File avant-garde/avant-garde.0411, message 16


Date: Sun, 21 Nov 2004 11:07:03 -0600
Subject: Re: [a-g] Ivan Chtcheglov
From: Ann Klefstad <klefkal-AT-cpinternet.com>
To: <avant-garde-driftline.org-AT-lists.driftline.org>


On 11/21/04 10:47 AM, "Alastair Dickson" <adickson-AT-stirmargrev.demon.co.uk>
wrote:

> Broadly:
> * Is avant-garde always located in the metropolis, the seat of power?

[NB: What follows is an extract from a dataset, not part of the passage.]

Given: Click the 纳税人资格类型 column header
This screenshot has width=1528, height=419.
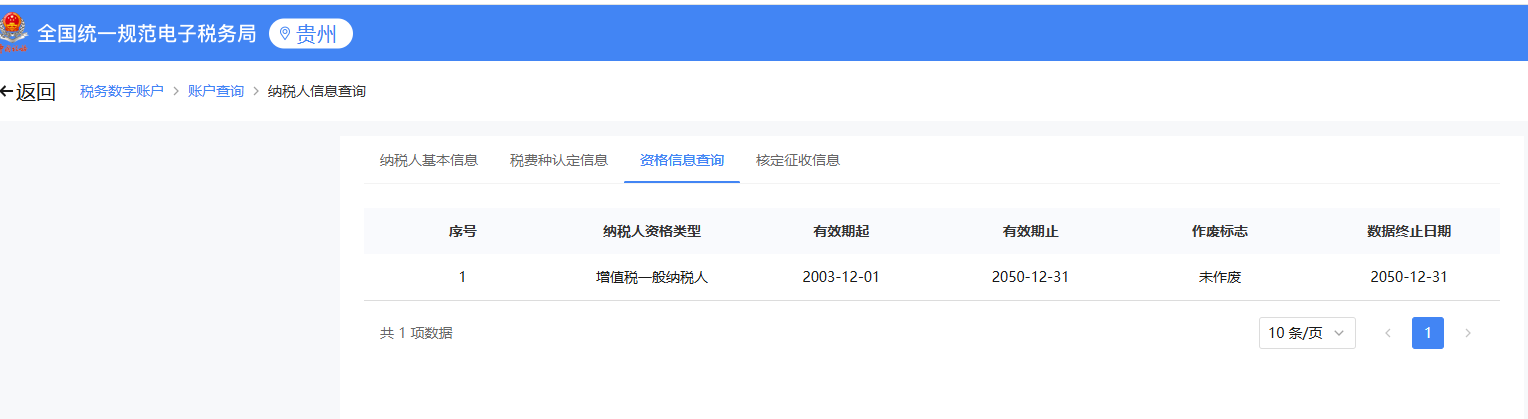Looking at the screenshot, I should tap(651, 231).
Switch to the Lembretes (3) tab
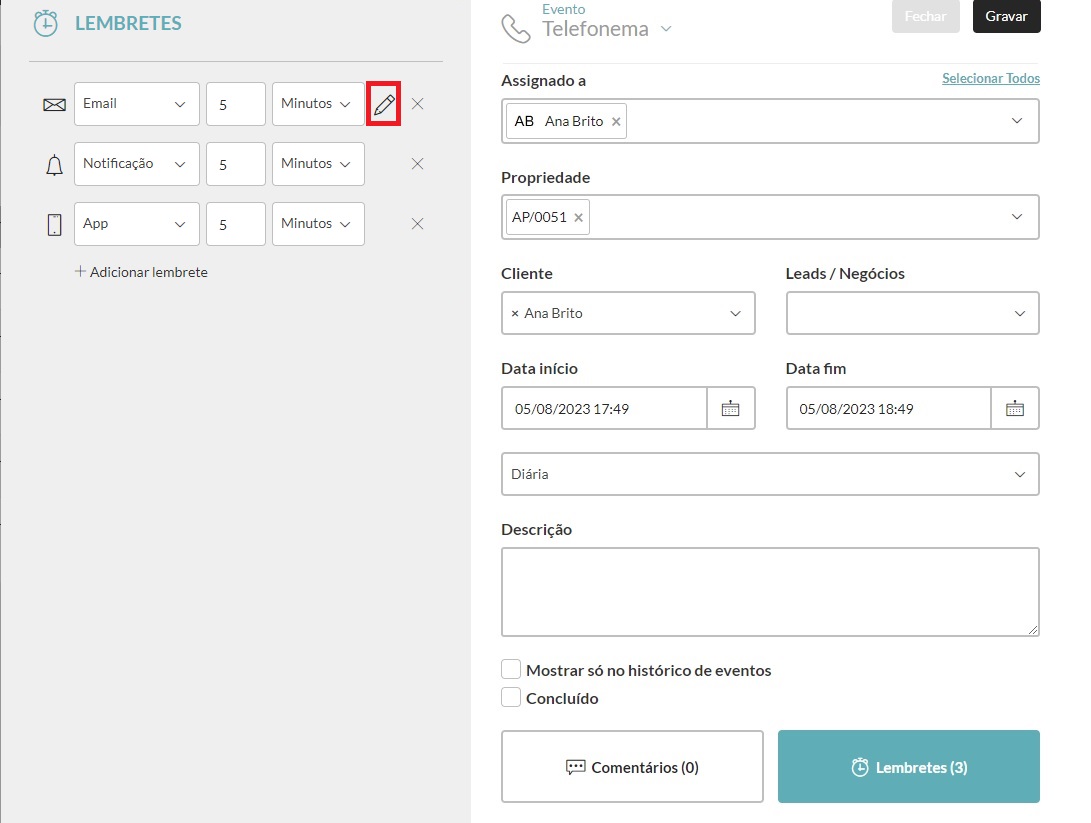This screenshot has width=1091, height=823. click(x=908, y=767)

Such an interesting question! I've spent years thinking about the relation
of the rural to any kind of avantgarde, and it's interesting territory (I
grew up in a small isolated village, and currently live in a small city "on
the edge of the wilderness"). The urban is traditionally the home of the
avant garde, and that insertion of "traditionally" is key to the oddity of
the situation. In the tradition, the rural denizen who is too adventurous
for the ageold traditions of the countryside travels to the capitalist city
and brings her difference to bear on a situation that needs novelty, the
situation of the city, which, in order to thrive, needs to tear down the
temple of the sun every other year and build a new one. But that having
become the tradition, that is, the necessity of the avantgarde to the
continued existence of the status quo, then the situation of the rural--an
atavistic preservation of layered (humna, mammalian, plant-centered)
consciousness that reaches far back before the current system--can be
thought of as far more radical (and far more threathened) than any
relatively trivially new manifestation of the city's hunger for novelty can
be. 

> * What is the relationship of the avant-gardist to power: to supplant
> the current gang in power? Is the apparent rejection of their game
> merely tactical and temporary?

Latent in the above riff is the notion that the avantgarde has become
structurally necessary to whatever gang is in power, both as something to
define themselves against, and as a kind of R&D department, to develop
strategies and objects that are only possible to create in situations of
risk, and see what will be useful to the Gang.

> More narrowly focussing on the New City text:
> * Is the city the place of power or the place of imagination?

Power and imagination are intricately imbricated: imagination can take place
anywhere, but the plethora of information about other imaginary constructs
that gathers around centers of (economic) power tends to drive imagination
into the actualization of its dreams (and provides the means to do so).

> * Who are the carriers of power and the carriers of imagination?

Power is the ability to build, to instantiate. Everyone is a carrier of
imagination who either can afford to lose or who has nothing to lose. That
is, those who are less hobbled by fear. They need some relation to power in
order to build, on public scales, their ideas.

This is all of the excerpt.